The company just went public in May and now trades slightly above its $21 initial public offering price. A mid-September report that just missed analysts’ revenue estimates sent the stock down 8%, giving investors the rare chance to buy GMS close to its issue price. I think the stock could rise 60% from today’s levels. A strong base business boosted by acquisitions of regional competitors should expand earnings per share 22% to $1.74 in 2016 and another 18% in 2017.

My target price: $36.p4 GMS bar chart

GMS reported its 20th consecutive quarter of double-digit sales growth in mid-September. Revenue and earnings leaped 22% and 35%, respectively, thanks to a more profitable mix of products. GMS’s expertise in just-in-time, precise delivery of gypsum and wallboard products makes it a favorite of builders.

One-Stop Shop

Delivering materials for new construction or renovation demands precise timing and execution for the delivery to be done in a cost-effective way. GMS’s expertise lies in simplifying the complicated task of delivering wallboard, ceiling material and steel framing to residential and commercial construction sites.

Almost 50% of GMS’s revenue comes from distributing gypsum drywall. Every room in a house or building needs drywall, but wallboard is a particularly finicky product to deliver. It comes in long, heavy and cumbersome panels, must be stored at certain temperatures and requires special boom trucks to deliver the material to upper stories.

These trucks typically make deliveries before or after work hours and require drivers to check wire lines and tree limbs for obstructions. Delays mean lost time, and especially in the construction business, time is money.

Suspended-ceiling products and steel framing make up the next 30% of revenue, with the balance coming from other products. In all, GMS stocks 20,000 different items in its building yards so that contractors can make one stop for all the products they need. A full fleet of specialty trucks and experienced workers staff the yards, which open early and close late to accommodate builders’ schedules.

A National Build-Out

Since its founding in 1971, Georgia-based GMS has grown from a single location to over 185 branches across 41 states. Revenue has more than doubled since 2011 to $1.8 billion and is expected to rise 20% for fiscal 2017 (ends April 2017).

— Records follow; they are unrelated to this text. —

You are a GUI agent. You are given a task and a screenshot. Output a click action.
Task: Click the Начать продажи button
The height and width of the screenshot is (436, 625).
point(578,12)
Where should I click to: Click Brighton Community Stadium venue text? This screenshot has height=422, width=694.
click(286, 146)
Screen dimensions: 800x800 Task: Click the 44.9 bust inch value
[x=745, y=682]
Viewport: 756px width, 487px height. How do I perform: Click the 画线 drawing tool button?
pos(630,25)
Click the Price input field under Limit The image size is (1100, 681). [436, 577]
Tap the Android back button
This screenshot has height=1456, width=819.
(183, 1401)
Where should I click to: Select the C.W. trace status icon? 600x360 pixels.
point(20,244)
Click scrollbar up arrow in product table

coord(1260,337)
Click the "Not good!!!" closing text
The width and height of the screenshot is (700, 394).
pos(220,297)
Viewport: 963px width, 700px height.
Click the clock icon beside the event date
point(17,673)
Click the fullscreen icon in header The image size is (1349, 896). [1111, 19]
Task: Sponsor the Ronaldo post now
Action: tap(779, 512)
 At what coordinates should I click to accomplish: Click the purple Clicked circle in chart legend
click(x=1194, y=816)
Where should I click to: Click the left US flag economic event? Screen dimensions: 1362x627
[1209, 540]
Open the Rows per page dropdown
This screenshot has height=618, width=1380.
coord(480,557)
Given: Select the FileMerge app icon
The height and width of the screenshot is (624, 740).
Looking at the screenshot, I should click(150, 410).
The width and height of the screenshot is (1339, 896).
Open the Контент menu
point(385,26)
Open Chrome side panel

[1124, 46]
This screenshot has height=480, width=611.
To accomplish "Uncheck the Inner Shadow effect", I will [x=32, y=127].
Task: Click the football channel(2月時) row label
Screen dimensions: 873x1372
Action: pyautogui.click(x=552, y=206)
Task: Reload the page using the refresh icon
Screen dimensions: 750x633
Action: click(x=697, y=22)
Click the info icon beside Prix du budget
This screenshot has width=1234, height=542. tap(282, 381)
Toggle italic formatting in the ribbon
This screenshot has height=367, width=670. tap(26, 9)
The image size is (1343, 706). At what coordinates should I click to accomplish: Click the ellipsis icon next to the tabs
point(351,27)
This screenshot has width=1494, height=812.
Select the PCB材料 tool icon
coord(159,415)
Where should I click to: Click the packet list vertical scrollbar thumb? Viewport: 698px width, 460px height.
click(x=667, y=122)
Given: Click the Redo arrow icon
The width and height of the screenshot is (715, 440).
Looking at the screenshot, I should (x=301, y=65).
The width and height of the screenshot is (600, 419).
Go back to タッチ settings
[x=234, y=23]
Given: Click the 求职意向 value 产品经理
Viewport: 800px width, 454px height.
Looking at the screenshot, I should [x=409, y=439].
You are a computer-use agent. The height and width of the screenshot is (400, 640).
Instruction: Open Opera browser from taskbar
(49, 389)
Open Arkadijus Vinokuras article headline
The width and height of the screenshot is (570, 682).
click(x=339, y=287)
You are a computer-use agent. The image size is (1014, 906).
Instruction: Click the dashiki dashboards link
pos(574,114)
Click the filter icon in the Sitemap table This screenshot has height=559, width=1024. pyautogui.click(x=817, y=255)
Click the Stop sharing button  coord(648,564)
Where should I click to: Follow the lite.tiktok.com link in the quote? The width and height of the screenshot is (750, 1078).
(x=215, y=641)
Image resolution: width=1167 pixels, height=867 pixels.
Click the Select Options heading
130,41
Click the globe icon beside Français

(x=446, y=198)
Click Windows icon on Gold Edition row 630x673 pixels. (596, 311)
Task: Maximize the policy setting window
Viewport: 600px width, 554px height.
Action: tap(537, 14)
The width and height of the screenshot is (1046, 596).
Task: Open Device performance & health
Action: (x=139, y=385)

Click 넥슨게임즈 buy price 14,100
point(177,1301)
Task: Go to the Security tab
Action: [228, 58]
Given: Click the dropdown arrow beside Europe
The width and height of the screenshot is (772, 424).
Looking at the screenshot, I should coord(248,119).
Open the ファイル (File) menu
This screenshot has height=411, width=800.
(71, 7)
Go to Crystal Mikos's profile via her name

In 2014 private equity firm AEA Investors bought 65% of GMS. After that investment, GMS’s expansion kicked into high gear. It bought 11 branches of product suppliers in the following year.p4 GMS circle chart

The drywall and interior supply market is highly fragmented. Most of GMS’s competitors are mom and pop shops or chains with three or four locations, leaving a fertile field for potential acquisitions.

Since 2014 GMS has opened 12 new branches and bought 30 more from competitors. It plans on opening several new branches per year and will make more acquisitions to expand geographically.

Tricky Deliveries, Big Profits

As GMS grows larger, it can negotiate lower prices from suppliers. Because of its expansion, this building supplier now has a 13% market share in drywall, up from 8% in 2011.

As the company brings on smaller shops, it is able to shift back-office and human resource expenses over to its corporate system, increasing the profitability of these operations. At the same time, GMS enjoys a bump in profits from the miscellaneous other products that each shop sells.

GMS’s base business has been growing 8% to 10%, with acquisitions layering another 10% to 12% growth. Those acquisitions mean debt. At the end of July that debt equaled $546 million. Though large, the debt is managed well. The company has paid off almost $80 million in the past two quarters and should enjoy lower interest rates after refinancing one of its loans. Moody’s and Standard and Poor’s both increased their rating of the company’s debt thanks to improved profits and a stronger housing market.